At 3 years old, my father tragically passed away in a car accident.

What did she do after suddenly becoming a single mother of two adolescents?

Heal up, get more education, and turn her Faulkner Associates degree into a Northeastern University Bachelor’s degree.

Later on when I was 12, Mom saw the need for our education coming.  It was time to increase her earning power.

She did.

1988 saw me graduate from high school while Mom graduated from Boston University with a Master’s Degree in Nurse Management.

Fastball – STRIKE!

The life of a single mother is not easy.  You have to be two parents in one.

Though money was tight, my sister and I never wanted for anything.

With Mom’s love and tireless support, we grew up in a pretty affluent town – getting in before the real estate became unreachable for normal folks with modest incomes.

All we had to worry about as kids was succeeding at school, having fun, and maturing into functioning, well balanced humans.

Secondary education was a non-negotiable in our house.  It meant four years of college.

Eight years of tuition is not happening on a single income.

So mom, ever the forward thinker and opportunist, rented out the small extra bedroom in our house – mostly to college interns working in the next town.  Not a lottery winning, but enough cash to couple with small student loans to make college happen for us.

Fastball – STRIKE!

Fast forward to the Summer of 2018.

Mom made the decision to downsize to a small condo and sell the house we grew up in.

The house she lived in for 40 years.

I wondered if she had the fortitude to pack up four decades of accumulated life.

It was a daunting task to look at as a whole.  Like standing at the end of our driveway, shovels in hand, after the Blizzard of ‘78.

Photos, memories, impulse buys, clothes, dated furniture – there was a lot.  All my mom, sister, and myself could do was just start.

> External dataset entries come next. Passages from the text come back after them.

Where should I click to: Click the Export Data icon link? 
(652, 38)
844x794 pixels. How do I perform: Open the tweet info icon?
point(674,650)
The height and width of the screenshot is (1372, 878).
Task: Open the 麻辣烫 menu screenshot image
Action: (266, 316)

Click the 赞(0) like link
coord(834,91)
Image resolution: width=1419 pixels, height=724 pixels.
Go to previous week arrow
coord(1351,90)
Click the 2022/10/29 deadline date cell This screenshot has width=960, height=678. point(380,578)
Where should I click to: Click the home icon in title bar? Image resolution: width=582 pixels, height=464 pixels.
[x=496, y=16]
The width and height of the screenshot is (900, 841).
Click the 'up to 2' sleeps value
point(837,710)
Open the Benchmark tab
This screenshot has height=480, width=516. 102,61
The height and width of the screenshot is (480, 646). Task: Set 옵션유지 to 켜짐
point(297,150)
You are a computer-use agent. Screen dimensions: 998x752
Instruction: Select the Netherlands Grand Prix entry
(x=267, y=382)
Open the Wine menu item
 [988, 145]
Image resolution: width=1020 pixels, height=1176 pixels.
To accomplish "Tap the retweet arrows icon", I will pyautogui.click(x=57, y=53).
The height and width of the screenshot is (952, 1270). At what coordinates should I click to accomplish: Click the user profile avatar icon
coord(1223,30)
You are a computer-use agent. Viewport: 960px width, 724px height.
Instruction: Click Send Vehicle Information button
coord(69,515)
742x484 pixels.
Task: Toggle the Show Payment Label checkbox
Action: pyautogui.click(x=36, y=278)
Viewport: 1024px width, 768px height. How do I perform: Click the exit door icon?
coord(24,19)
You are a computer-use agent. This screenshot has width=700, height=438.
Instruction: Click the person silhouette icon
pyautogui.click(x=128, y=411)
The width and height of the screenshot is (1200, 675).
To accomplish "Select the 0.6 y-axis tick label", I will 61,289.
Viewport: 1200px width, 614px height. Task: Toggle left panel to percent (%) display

Every weekend during the summer my sister, myself, or both of us would show up to the old house and get after it.  Boxes were packed, trash bags were hauled away, and the next strategy of the exodus was considered.

It was a slow process – tortoise pace at best. But, there was Mom, carrying boxes up and down stairs, packing, sorting, and cleaning – alone, with one of us, and with both of us.

Her fastball was dialed in.  She was determined. This was going to happen.

During the process, I stepped back and watched my 74 year old mother make the large and imposing, small and manageable.

Single motherhood, graduate degrees, downsizing the homestead – Mom is a doer, a task completer, a goal reacher.  She’s been teaching me and my sister this without words our whole lives.

This was just the latest lesson.

She has shown us focus and grit.

She has shown us how to get through the tough innings of life.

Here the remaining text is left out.